Unseekable Streaming Input

For API operations like PutObject and UploadPart, the Amazon S3 client expects the value of the Body input parameter to implement the io.Seeker interface by default. The io.Seeker interface is used by the client to determine the length of the value to upload, and to compute payload hash for the request signature. If the Body input parameter value does not implement io.Seeker, your application will receive an error.

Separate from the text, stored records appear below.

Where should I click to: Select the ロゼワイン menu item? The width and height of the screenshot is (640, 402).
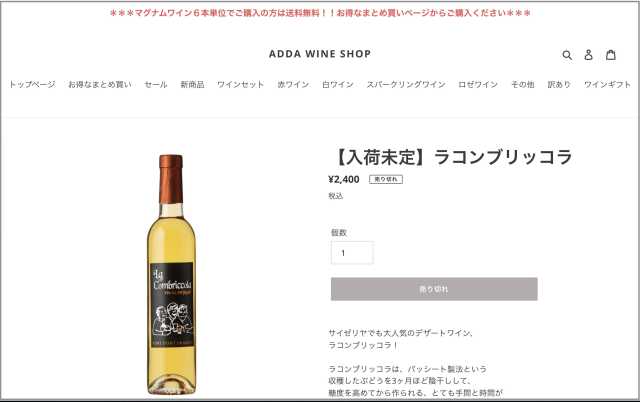478,84
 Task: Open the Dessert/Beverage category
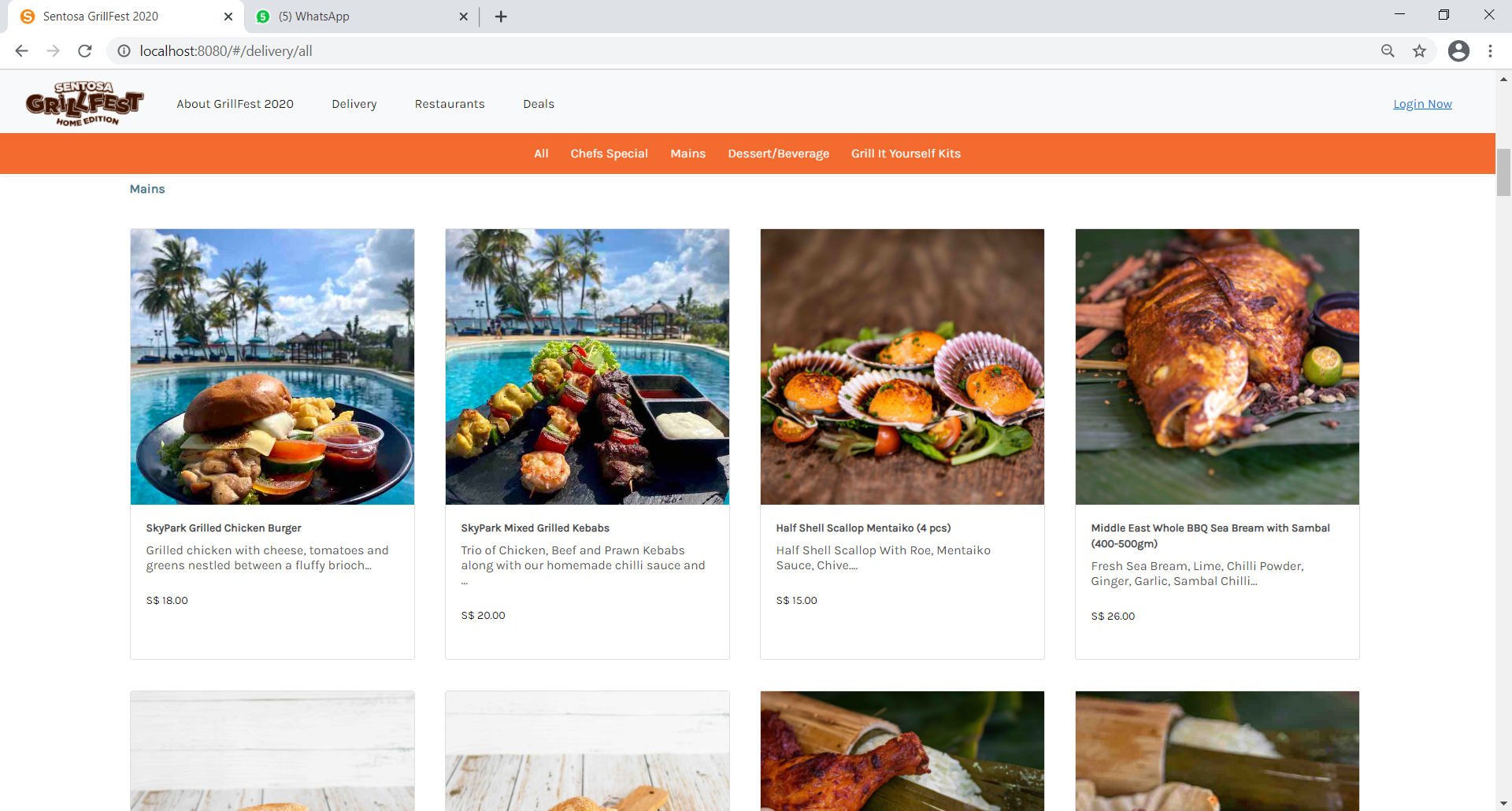pyautogui.click(x=778, y=154)
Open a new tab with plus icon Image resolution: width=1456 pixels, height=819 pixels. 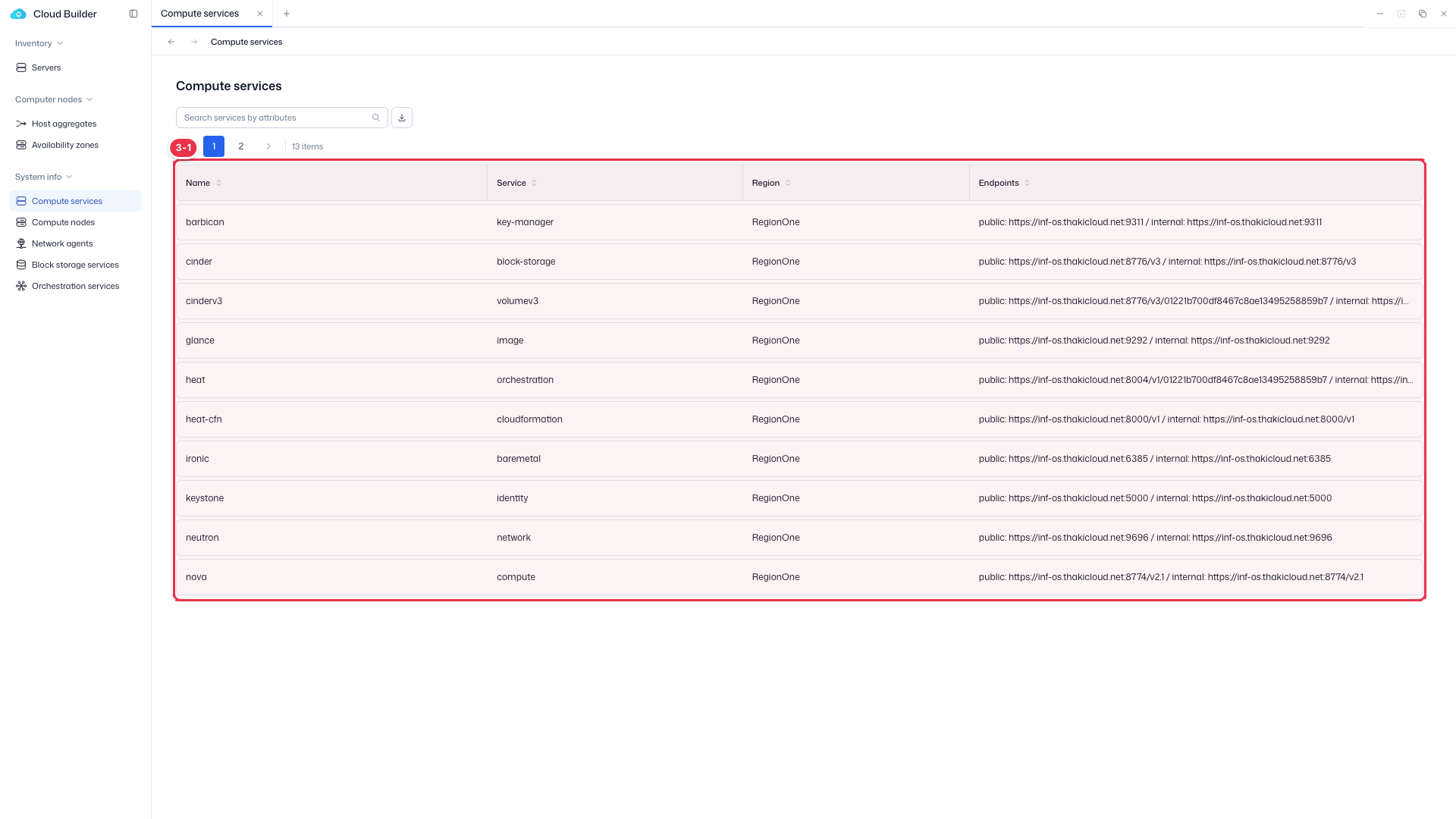(287, 14)
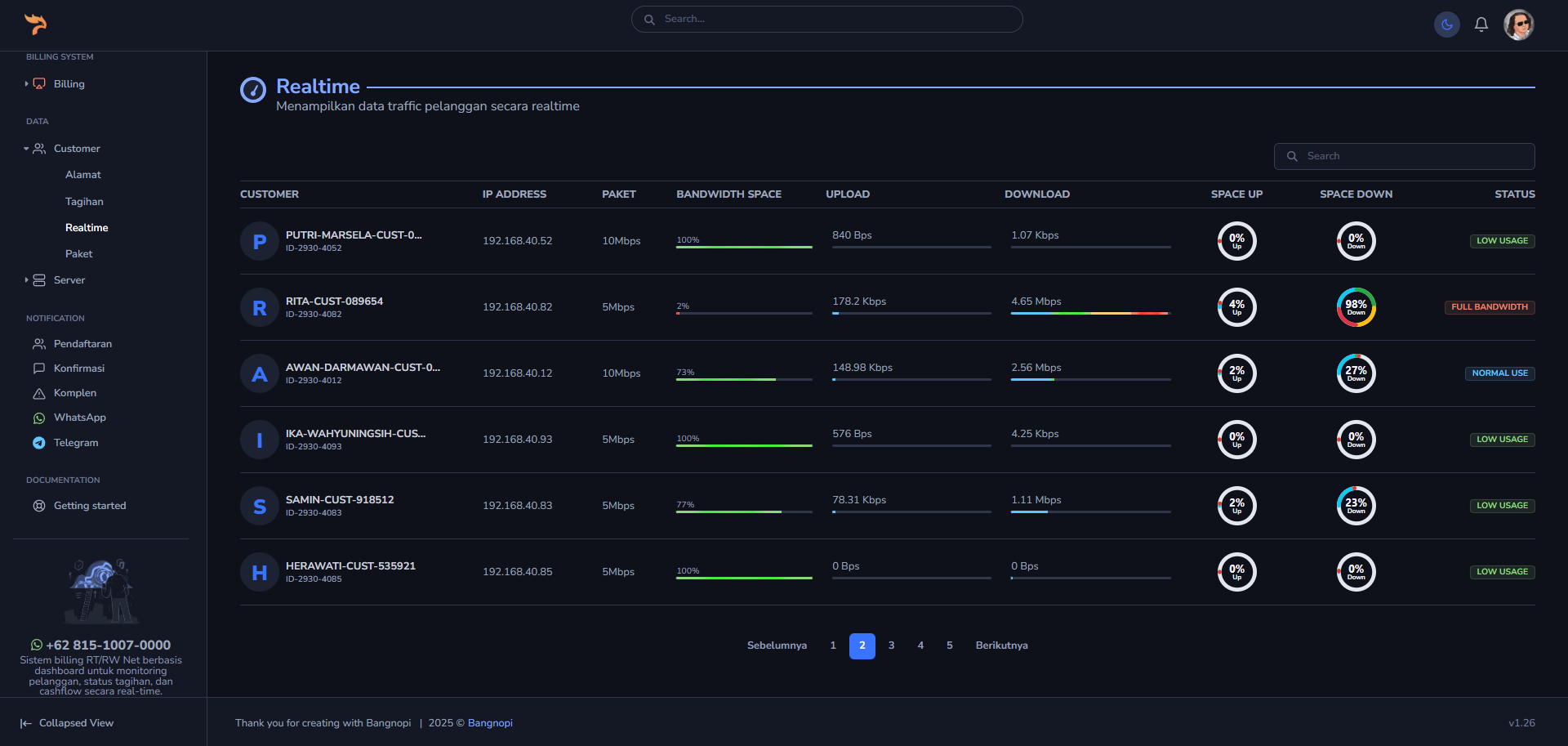Expand the Billing menu
The width and height of the screenshot is (1568, 746).
click(x=69, y=84)
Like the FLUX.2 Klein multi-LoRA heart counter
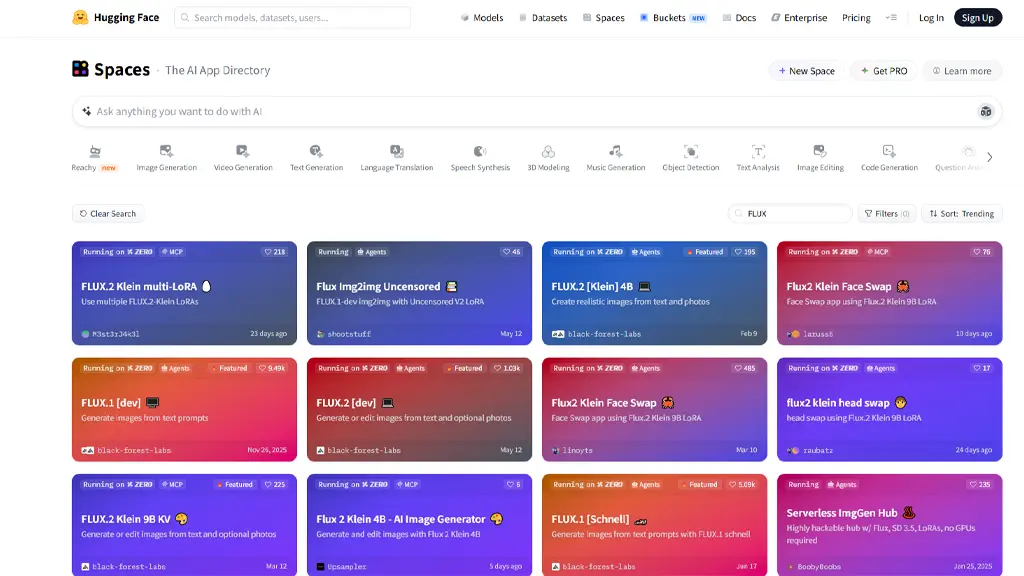This screenshot has height=576, width=1024. pos(275,252)
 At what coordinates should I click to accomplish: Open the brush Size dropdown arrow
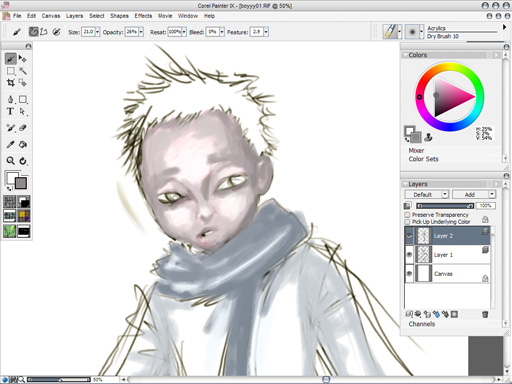(97, 32)

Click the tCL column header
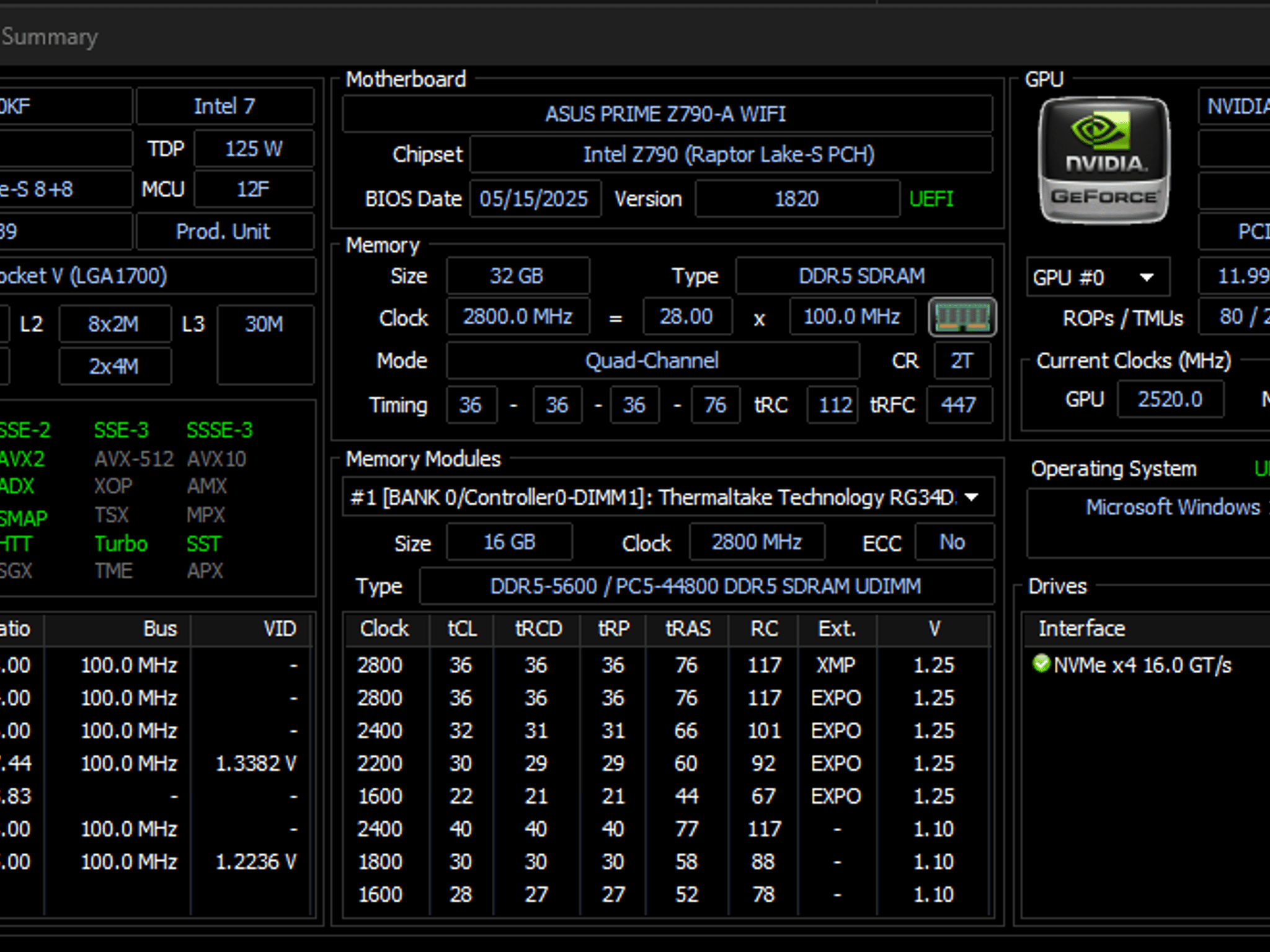(462, 629)
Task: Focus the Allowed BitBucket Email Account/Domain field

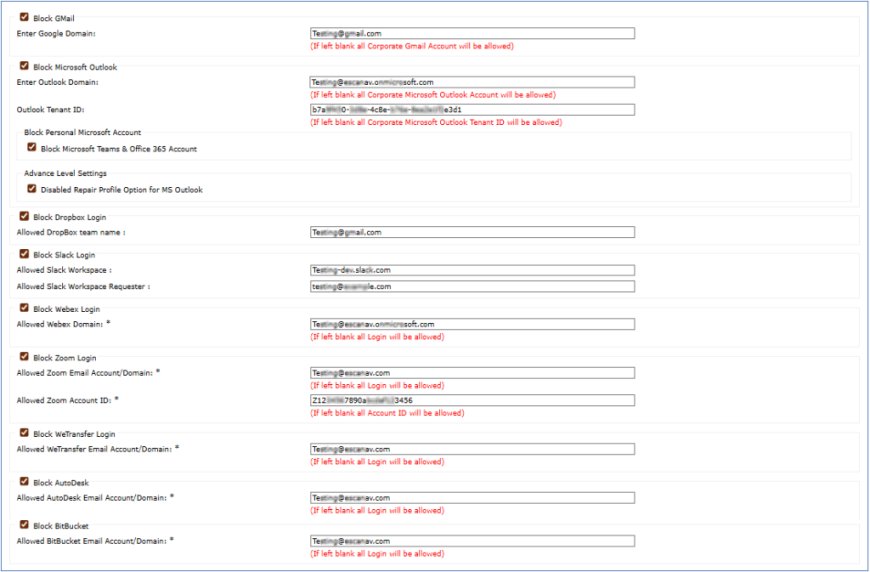Action: 472,541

operation error S3: PutObject, failed to compute payload hash: failed to seek
body to start, request stream is not seekable

You can change this behavior by modifying the operation method’s Middleware using functional options. The WithAPIOptions helper returns a functional option for zero or more middleware mutators. To disable the client computing the payload hash and use Unsigned Payload request signature add v4.SwapComputePayloadSHA256ForUnsignedPayloadMiddleware.

resp, err := client.PutObject(context.TODO(), &s3.PutObjectInput{
    Bucket: &bucketName,
    Key: &objectName,
    Body: bytes.NewBuffer([]byte(`example object!`)),
    ContentLength: 15, // length of body
}, s3.WithAPIOptions(
    v4.SwapComputePayloadSHA256ForUnsignedPayloadMiddleware,
))

Amazon S3 requires the content length to be provided for all object’s uploaded to a bucket. Since the Body input parameter does not implement io.Seeker interface the client will not be able to compute the ContentLength parameter for the request. The parameter must be provided by the application. The request will fail if the ContentLength parameter is not provided.

Use the SDK’s Amazon S3 Upload Manager for uploads that are not seekable, and do not have a known length.